▸ **OBJECTIVE A**: In the records, which part opens with the line containing "official (246, 417)" and closes at the end of the records? Write that part out again in full, requests included, and shift every coordinate in the answers up by 9.

▸ **EXTRACTED TEXT**:
Top 10 tips from a professional illustrator
15 June 2019
Tilly McKerrow, one of our Illustration tutors and – simultaneously – one of our MA Authorial Practice students, is living a life “completely immersed in illustration”.
As both teacher and student, Tilly has a unique perspective on university life. She told us: “Being a student again has reminded me about what it’s like to meet deadlines, receive grades and be on the receiving end of constructive feedback. I am reminded of the pressures of being a student and the complex work/life balance. It’s a very unique position I think. I hope it’s making me a better teacher, as I can relate to the student experience.”
The combination of postgraduate study and teaching practice certainly seems to be working well for Tilly’s creative work; she was recently shortlisted for an award at the World Illustration Awards, for an experimental illustrated book titled, The Lonely Gannet.
Tilly said: “I think, as lecturers, we should always be learning and pushing our skills. I learn from students all the time and I feel that teaching is a very two-way experience. I decided to do the Illustration MA as I wanted to challenge the way I work and learn from others.”
“My work can always be improved. How can I encourage someone to have an enquiring mind if I don’t have one myself?”, she added.
Here are Tilly’s top ten illustration tips:
1. Don’t force a ‘style’
I hear this time and time again, about students trying to find a ‘style’. When illustrators force a style, it can be shallow and often a copy of a fashionable style or popular illustrator at that time. However, fashions change and new illustrators should be pushing boundaries and creating new, fresh and exciting imagery.

Page and screen pointing data:

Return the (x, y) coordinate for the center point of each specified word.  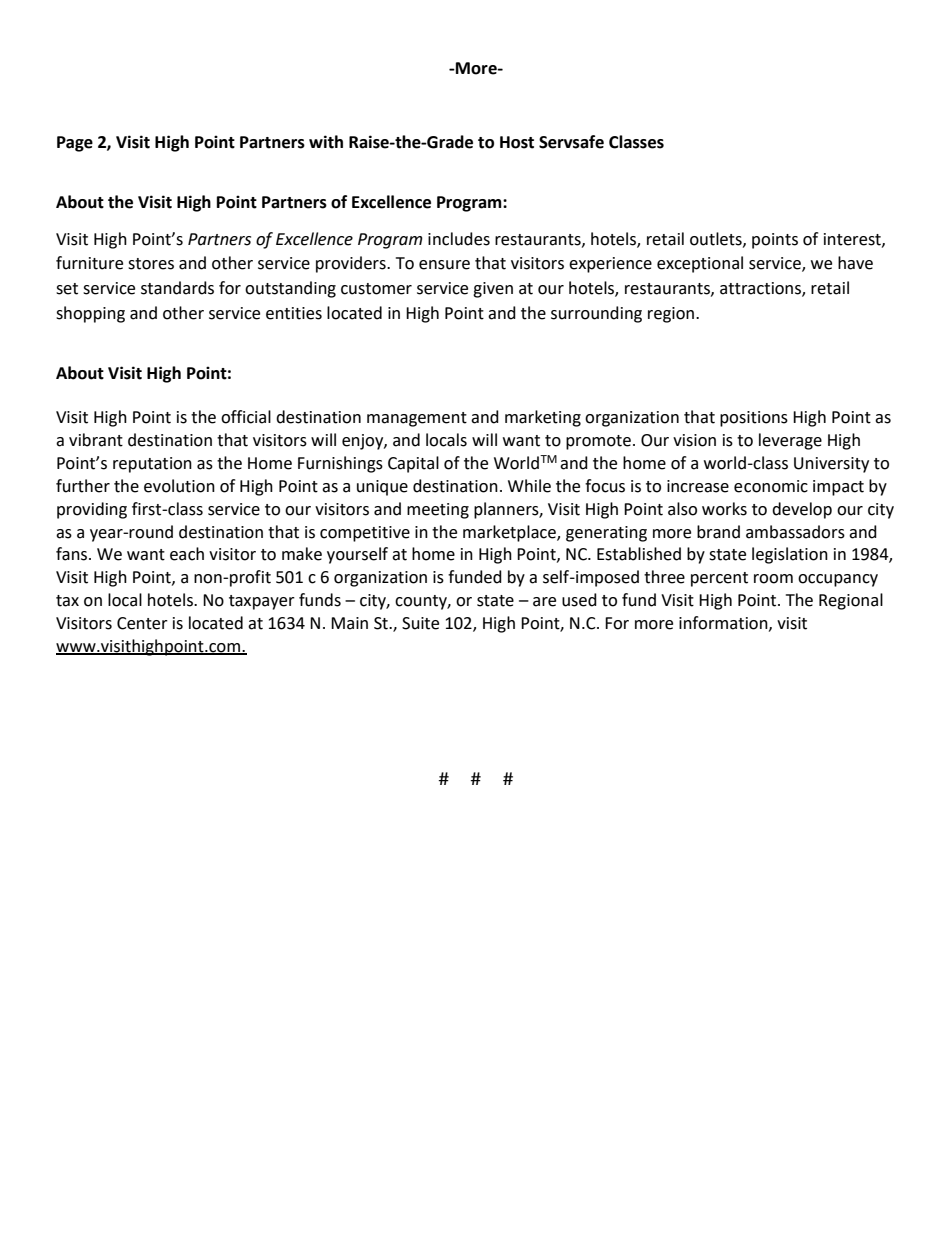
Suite (420, 623)
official (246, 417)
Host (517, 142)
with (326, 142)
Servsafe (571, 142)
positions (754, 419)
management (417, 419)
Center (142, 623)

▸ **OBJECTIVE B**:
Do these statements agree with the text on illustration tips? Answer yes or no for each and quote the deciding words.
(i) Tilly was shortlisted at the World Illustration Awards for a book called The Lonely Gannet.
(ii) Tilly says she seldom learns anything from her students.
(iii) The first tip treats fashions in illustration as fixed.

▸ **FULL SOLUTION A**:
official (255, 426)
Host (526, 151)
with (335, 151)
Servsafe (580, 151)
positions (763, 428)
management (426, 428)
Center (151, 632)

▸ **FULL SOLUTION B**:
(i) Yes: "she was recently shortlisted for an award at the World Illustration Awards, for an experimental illustrated book titled, The Lonely Gannet."
(ii) No: "I learn from students all the time"
(iii) No: "fashions change"